(Beginning of INFORMATION GIVEN)

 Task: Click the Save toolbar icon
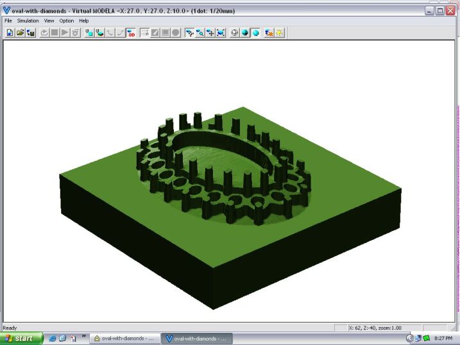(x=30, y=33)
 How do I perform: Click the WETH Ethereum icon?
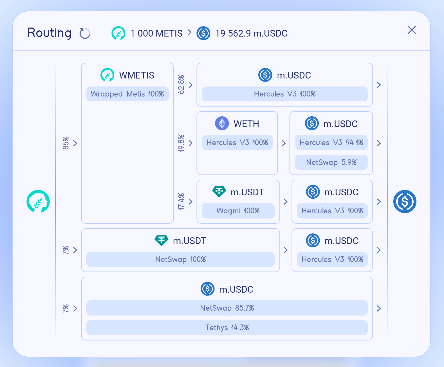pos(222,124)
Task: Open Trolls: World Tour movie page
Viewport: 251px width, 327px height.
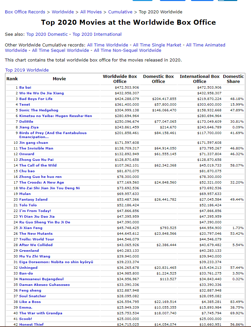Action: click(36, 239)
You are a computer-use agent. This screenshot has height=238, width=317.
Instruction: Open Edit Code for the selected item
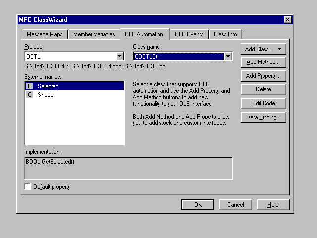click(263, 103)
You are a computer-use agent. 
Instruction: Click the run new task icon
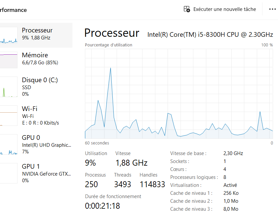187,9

(End of INFORMATION GIVEN)
(Beginning of INFORMATION GIVEN)

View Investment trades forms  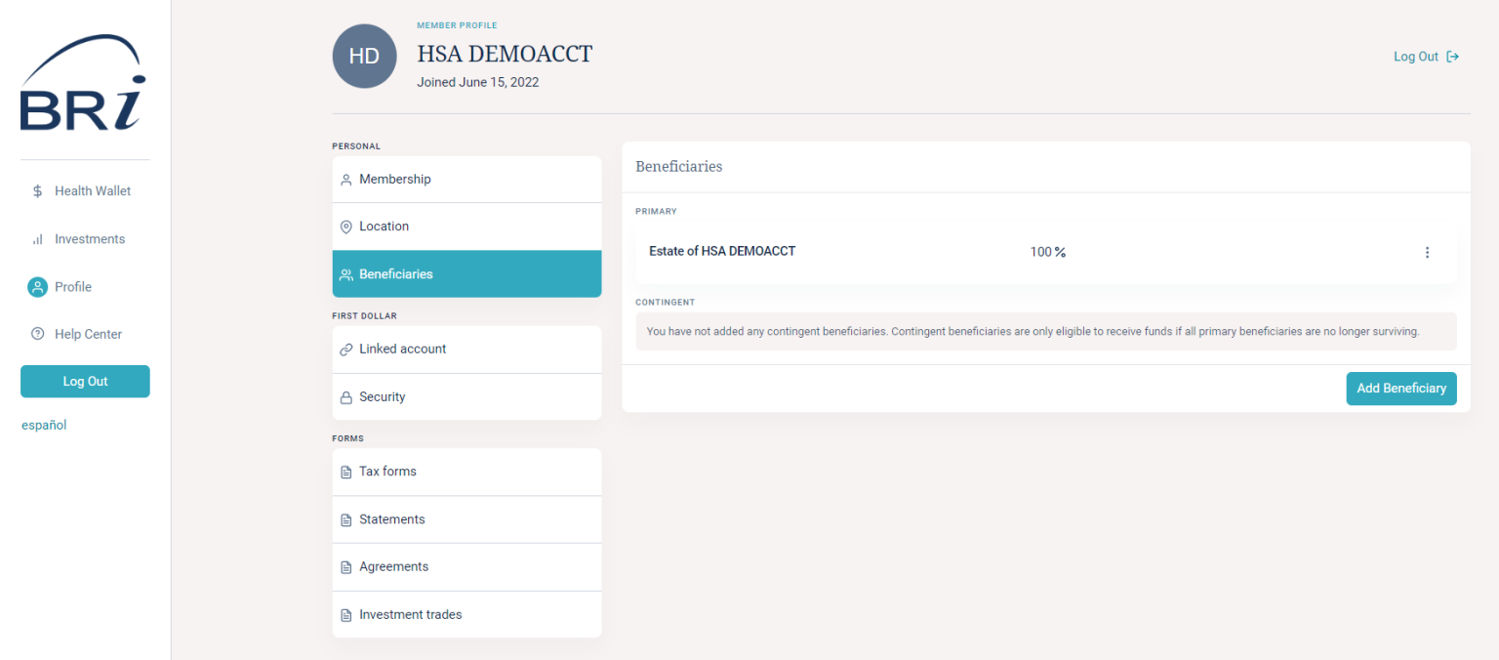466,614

(End of INFORMATION GIVEN)

**EXERCISE AIM:**
Check each line of the records for the word "agent", and show the lines that contain it.

**ANSWER BOX:**
You are a computer-use agent. This screenshot has height=238, width=317.
You are a computer-use agent. 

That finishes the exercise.